Cultos paganos es una colección de impresiones que parecen recuerdos. En esa línea, cultivada por Joe Brainard y Georges Perec, en la que en lo infraordinario parpadean los instantes de una vida. Martínez Llorente observa y apunta los gestos cotidianos, tanto da si es un hombre que pasea o un vaso de plástico en el que se sirve el vino; uno y otro traen a su memoria pedazos del pasado. De un pasado que tiene su importancia en su insignificancia, en su levedad, en eso tan bello que es recordar algo sin un cargo de responsabilidad. Algo que, simplemente, ha pasado. Sin nostalgia ni melancolía. Pero que sirve para reconstruir un espacio, una fecha, una edad y unas palabras. Para anotar lo que antes no se entendía y ahora sí comprendes. Un periódico, un picaporte que tu diminuta mano no alcanza a girar, un disco de Alice in Chains y otro de Poison. Cualquier cosa es susceptible de visar ese momento de transformación; el paso en falso entre la infancia y la adolescencia, entre la juventud y la vejez. Y Martínez Llorente lo apunta a través de su escritura, en esos recuerdos que irrumpen durante su explicación, en esa especie de cuadros vacíos que alimenta con intuiciones infantiles o en esos lugares en los que sobreimpresiona un tiempo pasado que en algún momento de su vida tuvo su protagonismo.

Mezcla de instantes y voces, Cultos paganos se lee como un ensayo y como un relato, como una narración y una poesía. A ratos, como si las palabras se precipitasen por la boca, picadas por una velocidad que encabalga una línea con otra. En ocasiones, con la lentitud de un pensamiento tan claro que te obliga a detenerte y releer, una y otra vez, eso que está escrito. Para no dejarte llevar por la nostalgia, la melancolía o las emociones prefabricadas; para sentir cómo palpita su prosa entre escenas de una cotidianidad absoluta. Escenas en las que una década se explica a través del auge y la decadencia de Kurt Cobain y Layne Staley, la coincidencia de sus muertes y todo en lo que han quedado sus vidas. Cajas, discos desenchufados, testamentos y testimonios, y una última foto de Staley, verdaderamente desmejorado, que su madre guarda con celo y prefiere no enseñar a la prensa. Décadas en las que creces, sientes, vives y piensas, resumidas en un gesto, un disco, una melodía o una noticia de periódico. Como en esas páginas de libro mal subrayadas que eligen la información de bulto porque no saben cómo llegar hasta el tuétano.

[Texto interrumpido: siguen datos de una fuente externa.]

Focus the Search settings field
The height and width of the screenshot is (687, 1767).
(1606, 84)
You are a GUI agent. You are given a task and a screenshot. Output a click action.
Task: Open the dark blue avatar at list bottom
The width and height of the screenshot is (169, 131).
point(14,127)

En Cultos paganos aparece, de manera casi obsesiva, la necesidad de contarnos, de hablar y compartirnos. Cruzar experiencias y tiempos, recuerdos e historias. Como si todos ellos configurasen una especie de sabiduría vital que, al final, es la única que queda; que no se olvida en los libros de texto ni se presta a un tipo de interés variable. Algo hermoso, precisamente, porque la obra de Martínez Llorente no pretende ser abierta ni cercana. Sus palabras, a veces, suenan con esa distancia con la que se refleja lo privado, lo vivido y lo desconocido. Como ese amigo, al que no conocemos del todo, que nos exige un pequeño esfuerzo para acceder a su intimidad. O ese padre que reconstruye su vida en forma de inventario; de facturas, gastos, compras y ventas, en las que poco a poco parece flotar la ilusión de una existencia, de una edad que avanza hasta la muerte. Algo más oblicuo que directo, más secreto que público, que la escritura de su autor convoca en forma de elegía. De culto a un tiempo extinguido, a un saber compartido y a una infancia-adolescencia-madurez cuya transformación anotamos pacientemente sobre el papel.

Resulta difícil hablar de un libro como Cultos paganos. Quizá sería mejor dejarse llevar por la musicalidad de su escritura; por ese ritmo interno que cose los retales que su autor disemina aquí y allá; por esa voz propia que merece atención e interés porque, en apenas unas pocas hojas, comparte eso tan complejo como es la emoción. Quizá la única forma de definir un libro como este sea apelar a todo eso que no son más que instantes, algunos rotundos y algunos imprecisos, que son como una pintada en un muro. Cuando se seca, o alguien le pega un cartel encima, parece que ya no están o que han desaparecido. Pero ahí siguen.